There are those over the years who saw this situation unfolding and tried to, if not stop it, then at least mitigate it. Some battles were fought and won - the 2021 Berlin referendum to resocialise housing, and corporate blocks often regulated to include NGOs and other not-for-profit or social organisations. On the informal level, temporary art spaces still occasionally occupy spaces waiting to be renovated - and even if this whitewashing creates a benefit for the developers PR, there is still remnants of a handshake that historically saw the creation of many of the city's art spaces. But the COVID pandemic seems to have been der Tropfen sein, der das Fass zum Überlaufen bringt. Spit in Kreuzberg now and you will hit a tech startup, taking advantage of the image of Berlin as a cultural capital that attracts those still hung up on an aesthetic of mystique, exploitation, and individualism.
Why write about this? Well, one of the features of this story is that is seems to be a story no longer being told. As new people have arrived, old narratives have disappeared. The city is swept up in a new ideology now, a "smooth", streamlined functioning that evades criticism, and is heavily resistent to any actual change, content instead to proceed the usual path towards a banal, superficial, "lifestyle"-focused consumer existence.
On the level of theatre criticism, which this platform is about, things have changed too - or more accurately, accelerated. Where previously there was a trend towards critical writing being confused with "coverage" and seeking out "positive coverage" for performances in order to get more funding, now this push for self-branding and publicity is in overdrive. The critical voice, critical spectatorship in general, is all but dead, and the viewer or spectator is influenced in not only what to read but how they should read it, with a carefully-designed illusion of free choice and autonomy an emotional rather than practical necessity. When offered actual free choice, people become noticably uncomfortable. Performances are attended not by curious audience members, but by the clique of the artist and dependent on the reach of their hype, with the positive reception a foregone conclusion, and ready to be branded and recycled for a new context. Institutions direct their resources towards art that does not need to be made, with spectators who do not need to watch it. When we meet each other, the platform no longer has any pretense to neutrality, and is instead the violent intersection of interests, informed by a supermarket of causes that defines your identity, and kept infinitely separate by a strategic alignment of algorithms, interactions, and performances.

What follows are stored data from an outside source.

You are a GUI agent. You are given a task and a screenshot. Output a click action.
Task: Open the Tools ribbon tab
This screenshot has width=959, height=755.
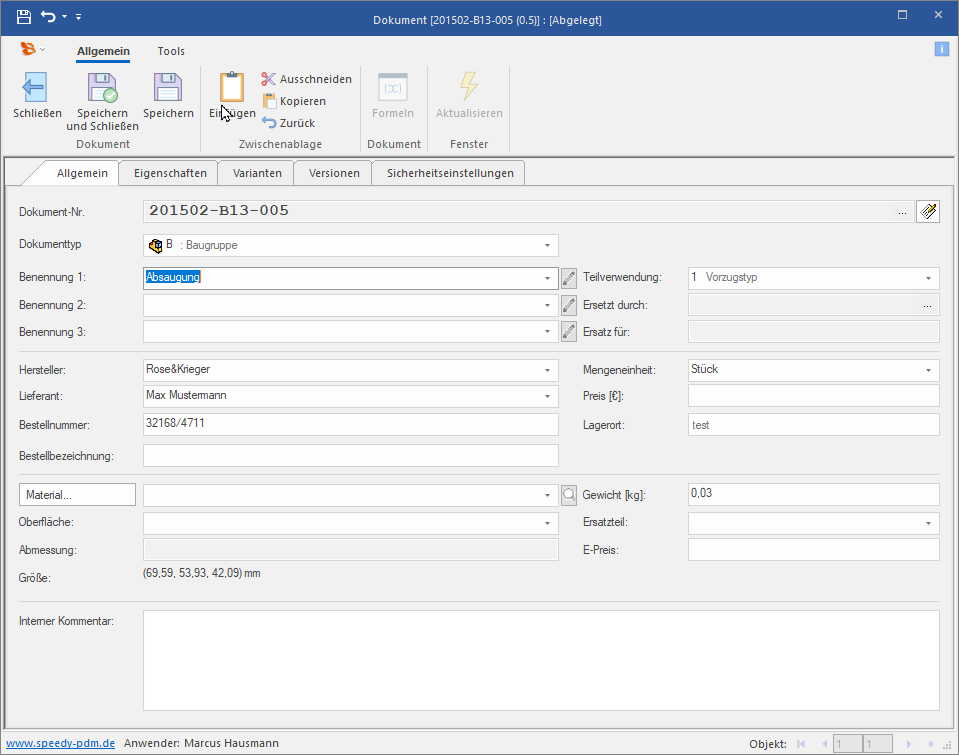(x=171, y=51)
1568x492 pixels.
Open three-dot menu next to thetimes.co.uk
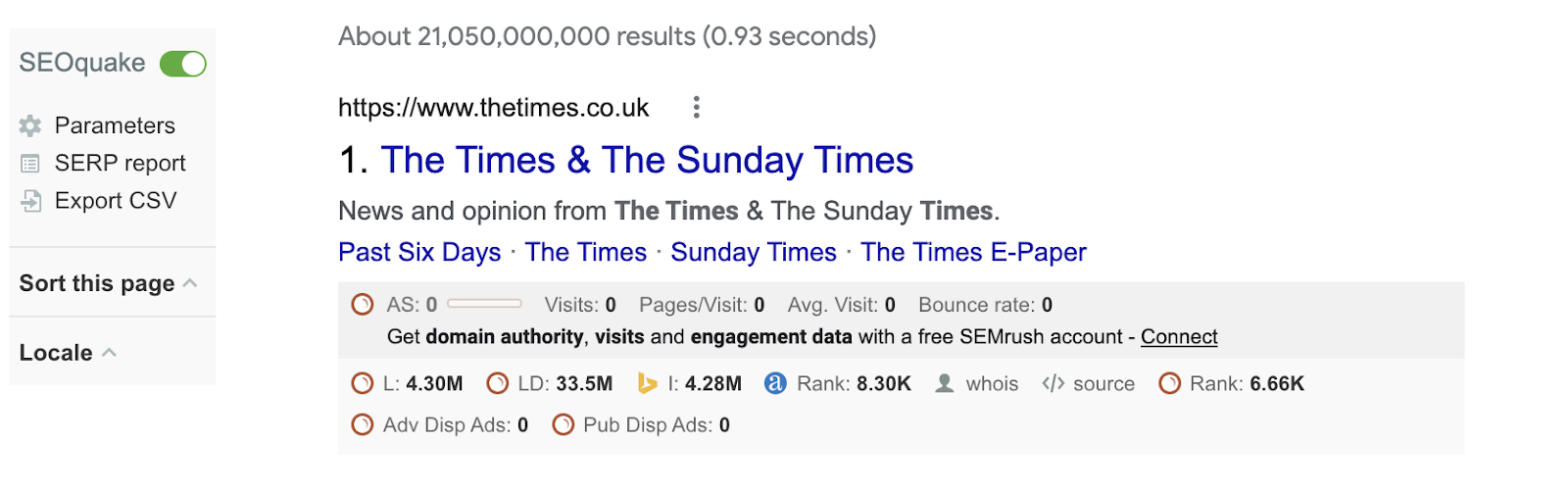point(696,107)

Where does this end? As with so much in our post-truth reality, the answer depends on your politics. To some, Berlin has finally shed its economic depression and can enter the league of the global elites, exponentially growing and following an endless trend of self-improvement and beautification. To others, this journey is approaching its inevitable use-by-date, and the further it is pushed, the more likely it is to eventually explode. But is there another option?